1960s-era items belonging to a Klan member or members were found in a closet in the DPS' headquarters in 2026. This included Klan propaganda; meeting notes; ledgers; recruitment materials; a list of various Klan members; a Klan outfit; charters of multiple chapters, including the White Knights; a "Kloran" for White Knights members, detailing the chapter's surveillance of Black people, especially Black voters; and newspaper clippings about the Freedom Riders, the DPS itself, and then-DPS Commissioner T.B. Birdsong. After these were found, DPS Commissioner Sean Tindell said that the DPS had "worked for decades with our federal law enforcement partners to shed light [on] groups like the Ku Klux Klan". The items were sent to the Mississippi state archives.

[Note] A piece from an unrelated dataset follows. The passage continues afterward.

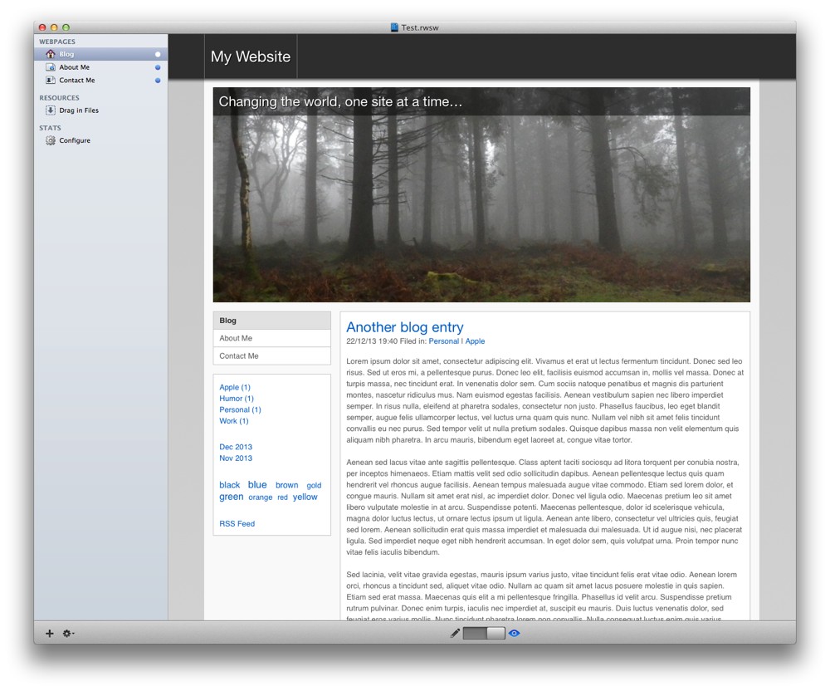Switch to preview mode with the eye icon

pyautogui.click(x=514, y=633)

The Civil Rights Act of 1964 federally banned many forms of employment discrimination in the U.S. Years later, two Black men applied to become MHP officers: Willie Morrow and Jerome Magnum. They were denied the positions because they were Black, leading to civil rights Constance Slaugher-Harvey suing the DPS in 1970 for discrimination. A court found in 1972 that the DPS had engaged in "some" discrimination, and the DPS was forced to allow Black people to join the MHP. Later that year, three Black men integrated the MHP: Lewis Younger, R.O. Williams, and Walter Crosby.

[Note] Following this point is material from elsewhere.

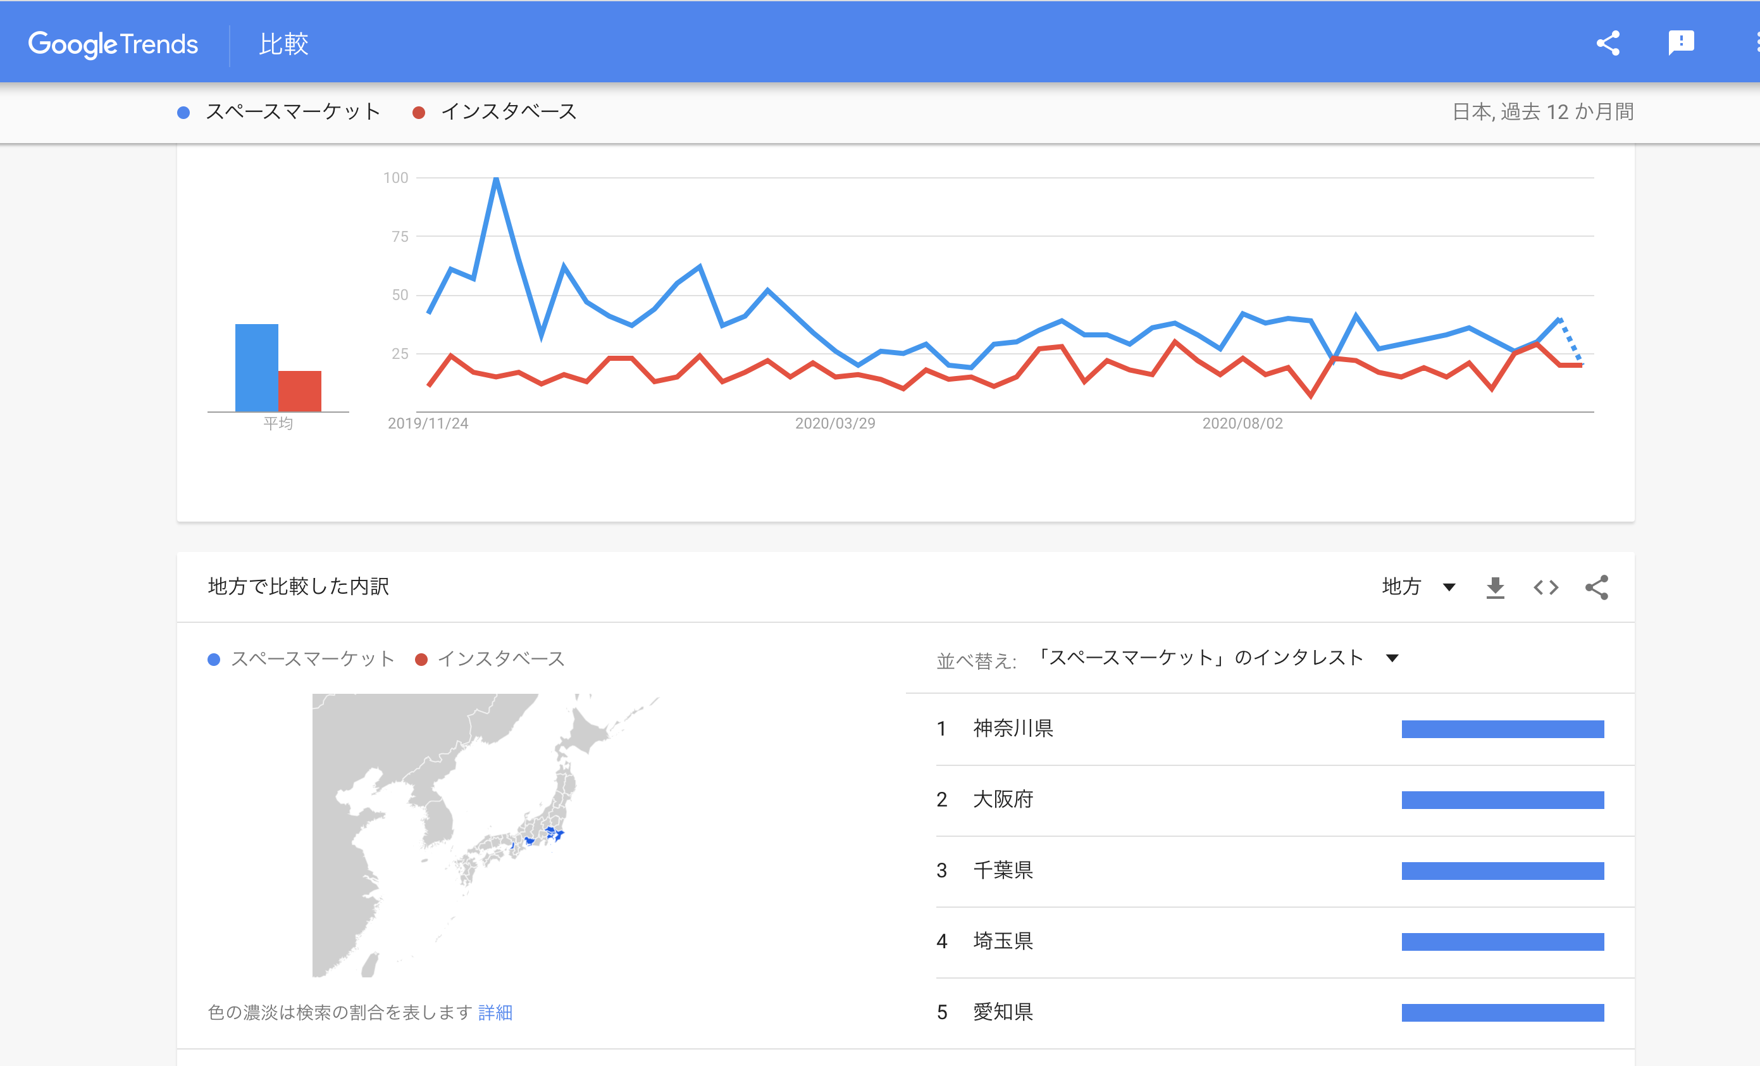Click the 比較 page title

(284, 44)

A U.S. flag draped out of a window at Jackson State University's Alexander Hall, after it was broken during the 1970 Jackson State killings

In early 1970, there had been tensions between students at Jackson State College (later named Jackson State University), a historically black school, and some White residents who commuted to work along Jackson city's Lynch Street, who were getting into altercations with Black students at an intersection of the street next to Jackson State's Alexander Hall. On May 15, 1970, MHP officers and Jackson Police Department officers shot at a group of Black students at Alexander Hall, injuring several and killing two: Jackson State student Phillips Gibbs, and high school student James Green.

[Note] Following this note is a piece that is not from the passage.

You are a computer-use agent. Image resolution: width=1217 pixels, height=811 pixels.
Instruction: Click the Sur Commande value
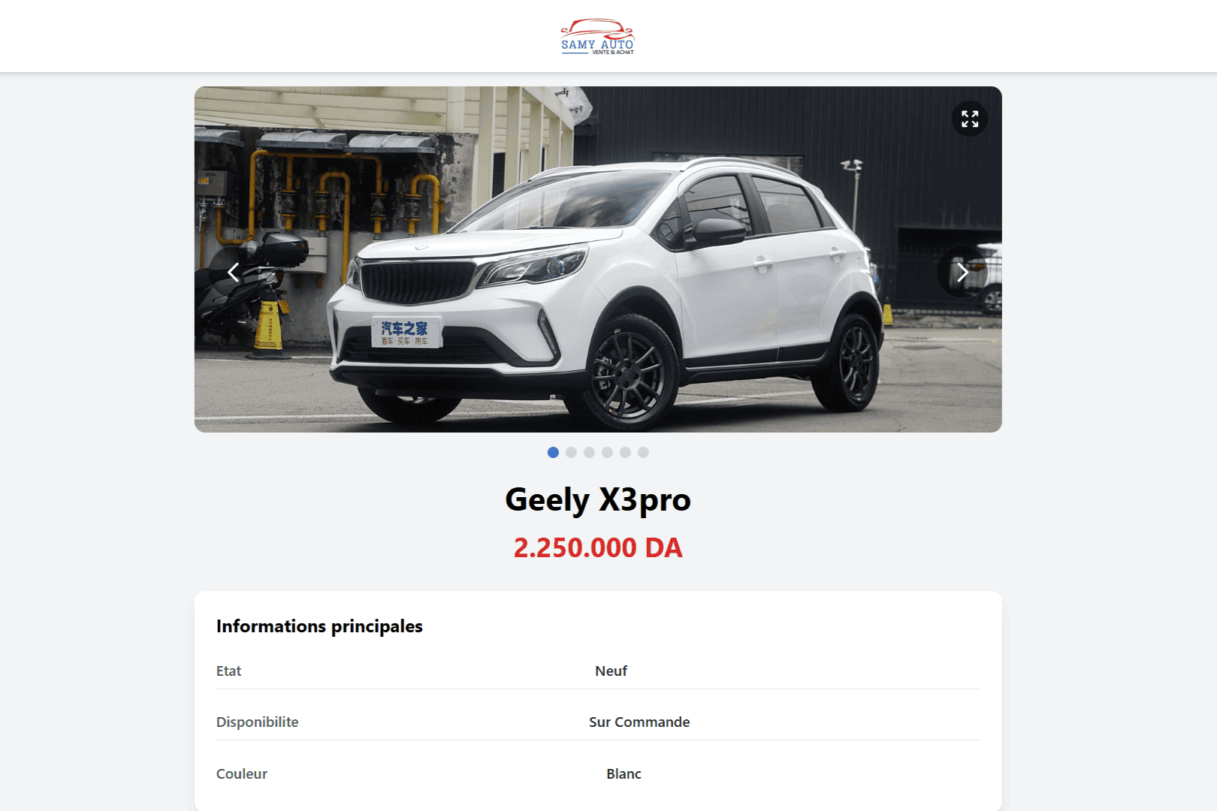[639, 722]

Robert Fair, a Black man, claimed in a 2023 piece for the Jackson Advocate that while he lived near Edwards, Hinds County, in the early 1970s, MHP officers would sometimes set up roadblocks on State Highway 22 around Edwards, to let White drivers pass through, and then stop Black drivers to harass them. Fair wrote that during one of these incidents in 1971, the officers beat him and other Black men, while calling them "nigger". Amidst this, an officer allegedly threatened to shoot him in the head. Fair claimed that after the Black men were arrested, one of the officers asked another: "What are we going to charge these niggers with?", then charged many or all of them with reckless driving.

=== 1971 expansion ===
The Department expanded in the early 1970s, when the Bureau of Narcotics was established in 1971 to conduct specialized enforcement and carry out investigations into the abuse, trafficking, manufacturing, and mishandling of controlled substances. Initially under the control of the State Board of Health, the Bureau of Narcotics was transferred over to the control of the Department of Public Safety in 1972.

=== 2021 expansion ===
In 2021, the Department expanded again, absorbing the Department of Transportation's enforcement division, which became the DPS' Commercial Transportation Enforcement Division and the Department of Finance and Administration's Capitol Police Office. The expansion also adjusted the duties of some DPS divisions: the Bureau of Investigation became responsible for investigating all police-involved shootings (excluding those involving a member of the Highway Safety Patrol); members of the Highway Safety Patrol became responsible for conducting speed enforcement operations and running radar on interstate highways within large cities; and the Office of Capitol Police's patrol area grew to include not just state government buildings but an 8.7 square mile swath of land including downtown Jackson, Jackson State University, the University of Mississippi Medical Center, and residential and commercial neighborhoods including a portion of Fondren, a "trendy enclave with a popular restaurant scene." Within this expanded patrol area, the Capitol Police acted as a force multiplier for the municipal Jackson Police Department, which had experienced prolonged staffing shortages.